The central control and scheduling unit is the heart of the processing engine. In general, synchronous and asynchronous extraction processes can be distinguished. A typical example of an asynchronous triggering is a real-time user request in a flight meta-search application. The request is queued, the respective wrappers are triggered, parameter mappings are performed, and the result is integrated and presented to the user in real-time. Sophisticated approaches offer a workflow-based execution paradigm, including parallelism, returning partial results, and interception points in complex booking transactions. On the other hand, market monitoring or web process integration are typical synchronous scenarios. An intelligent scheduler is responsible for distributing requests to the wrapper executor, iterating over a number of possible form inputs, and dealing with exception handling.

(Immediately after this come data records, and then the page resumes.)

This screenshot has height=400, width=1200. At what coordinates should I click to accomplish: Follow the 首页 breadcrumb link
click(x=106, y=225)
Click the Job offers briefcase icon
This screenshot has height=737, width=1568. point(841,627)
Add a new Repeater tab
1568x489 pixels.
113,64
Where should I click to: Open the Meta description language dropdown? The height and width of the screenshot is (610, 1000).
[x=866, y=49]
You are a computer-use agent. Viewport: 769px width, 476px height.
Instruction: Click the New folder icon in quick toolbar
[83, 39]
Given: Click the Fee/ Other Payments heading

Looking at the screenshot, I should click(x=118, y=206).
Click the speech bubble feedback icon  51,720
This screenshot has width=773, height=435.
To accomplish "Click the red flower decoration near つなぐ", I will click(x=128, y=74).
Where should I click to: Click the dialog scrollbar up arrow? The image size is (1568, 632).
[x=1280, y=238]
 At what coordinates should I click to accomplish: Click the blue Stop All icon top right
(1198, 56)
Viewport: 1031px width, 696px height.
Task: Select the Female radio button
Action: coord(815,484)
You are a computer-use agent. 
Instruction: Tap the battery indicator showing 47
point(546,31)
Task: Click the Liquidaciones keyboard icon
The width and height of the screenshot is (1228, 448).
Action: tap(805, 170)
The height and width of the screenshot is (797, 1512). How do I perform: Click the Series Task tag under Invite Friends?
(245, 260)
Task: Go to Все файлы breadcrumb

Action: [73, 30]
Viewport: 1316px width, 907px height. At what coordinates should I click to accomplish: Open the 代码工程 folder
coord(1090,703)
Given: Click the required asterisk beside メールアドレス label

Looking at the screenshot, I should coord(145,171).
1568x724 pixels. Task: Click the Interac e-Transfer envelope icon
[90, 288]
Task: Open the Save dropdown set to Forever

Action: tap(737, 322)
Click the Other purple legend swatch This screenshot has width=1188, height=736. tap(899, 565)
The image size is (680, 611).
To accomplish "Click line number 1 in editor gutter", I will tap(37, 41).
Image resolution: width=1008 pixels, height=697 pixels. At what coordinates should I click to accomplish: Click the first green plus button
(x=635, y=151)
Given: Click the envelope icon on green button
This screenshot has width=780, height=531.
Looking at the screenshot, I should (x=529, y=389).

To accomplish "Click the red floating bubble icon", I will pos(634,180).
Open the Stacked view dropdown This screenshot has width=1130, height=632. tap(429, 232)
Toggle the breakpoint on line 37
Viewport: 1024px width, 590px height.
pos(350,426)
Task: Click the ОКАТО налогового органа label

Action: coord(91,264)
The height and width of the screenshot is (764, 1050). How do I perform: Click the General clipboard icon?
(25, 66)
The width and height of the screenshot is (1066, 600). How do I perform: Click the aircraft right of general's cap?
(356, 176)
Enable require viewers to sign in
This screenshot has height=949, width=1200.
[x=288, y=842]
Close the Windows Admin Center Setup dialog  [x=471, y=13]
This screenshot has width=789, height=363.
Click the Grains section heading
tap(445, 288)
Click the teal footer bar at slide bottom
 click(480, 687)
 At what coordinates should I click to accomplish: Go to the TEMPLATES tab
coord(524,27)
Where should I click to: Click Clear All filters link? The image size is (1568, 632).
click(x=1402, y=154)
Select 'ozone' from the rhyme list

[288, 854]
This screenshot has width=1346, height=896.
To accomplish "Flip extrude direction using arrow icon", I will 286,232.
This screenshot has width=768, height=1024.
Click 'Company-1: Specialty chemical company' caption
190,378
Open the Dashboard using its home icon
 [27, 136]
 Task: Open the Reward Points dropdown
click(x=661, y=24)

Web data extraction applications

Web market monitoring

Nowadays, a lot of basic information about competitors can be retrieved legally from public information sources on the Web, such as annual reports, press releases or public data bases. On the one hand, powerful and efficient tools for Extracting, Transforming and Loading (ETL) data from internal sources and applications into a Business Intelligence (BI) data warehouse are already available and largely employed. On the other hand, there is a growing economic need to efficiently integrate external data, such as market and competitor information, into these systems as well. With the World Wide Web as the largest single database on earth, advanced data extraction and information integration techniques as described in this paper are required to process this web data automatically. At the same time, the extracted data has to be cleaned and transformed into semantically useful formats and delivered in a “web-ETL” process into a BI system. Key factors in this application area include scalable environments to extract and schedule processing of very large data sets efficiently, capabilities to pick representative data samples, cleaning extracted data to make it comparable, and connectivity to data warehouses.

Web process integration

In markets such as the automotive industry, business processes are largely carried out by means of web portals. Business critical data from various divisions such as quality management, marketing and sales, engineering, procurement and supply chain management have to be manually gathered from web portals. Through automation, suppliers can dramatically reduce the cost while at the same time improving speed and reliability of these processes. Additionally, the automation means to leverage web applications to web services, and hence wrapper generation systems can be considered as an enabling technology for Service Oriented Architectures (SOA) as envisioned and realized in Enterprise Application Integration (EAI) and B2B processes. Key factors in this application area are workflow capabilities for the whole process of data extraction, transformation and delivery, capabilities to treat all kinds of special cases occurring in web interactions, and excellent support of the latest web standards used during secure transactions.

Mashups

Increasingly, leading software vendors have started to provide mashup platforms such as Yahoo! Pipes or IBM QEDWiki. A mashup is a web application that combines a number of different websites into an integrated view. Usually, the content is taken via APIs by embedding RSS or atom feeds similar to REST (Representational State Transfer). In this context, wrapper technology transforms legacy web applications to light-weight APIs that can be integrated in mashups in the same way. As a result, web mashup solutions no longer need to rely on APIs offered by the providers of websites, but can rather extend the scope to the whole Web. Key factors for this application scenario include efficient real-time extraction capabilities for a large number of concurrent queries and detailed understanding of how to map queries to particular web forms.

Generic web wrapping

Generic web wrapping. Without explicit semantic annotations on the current Web (compare Semantic Web), data extraction systems that allow general web wrapping will have to move towards fully automatic wrapping of the existing World Wide Web. Important research challenges are (i) how to optimally bring semantic knowledge into the extraction process, (ii) how to make the extraction process robust (in particular, how to deal with false positives), and (iii) how to deal with the immense scaling issues. Today’s web harvesting and automated information extraction systems show much progress, but still lack the combined recall and precision necessary to allow for very robust queries.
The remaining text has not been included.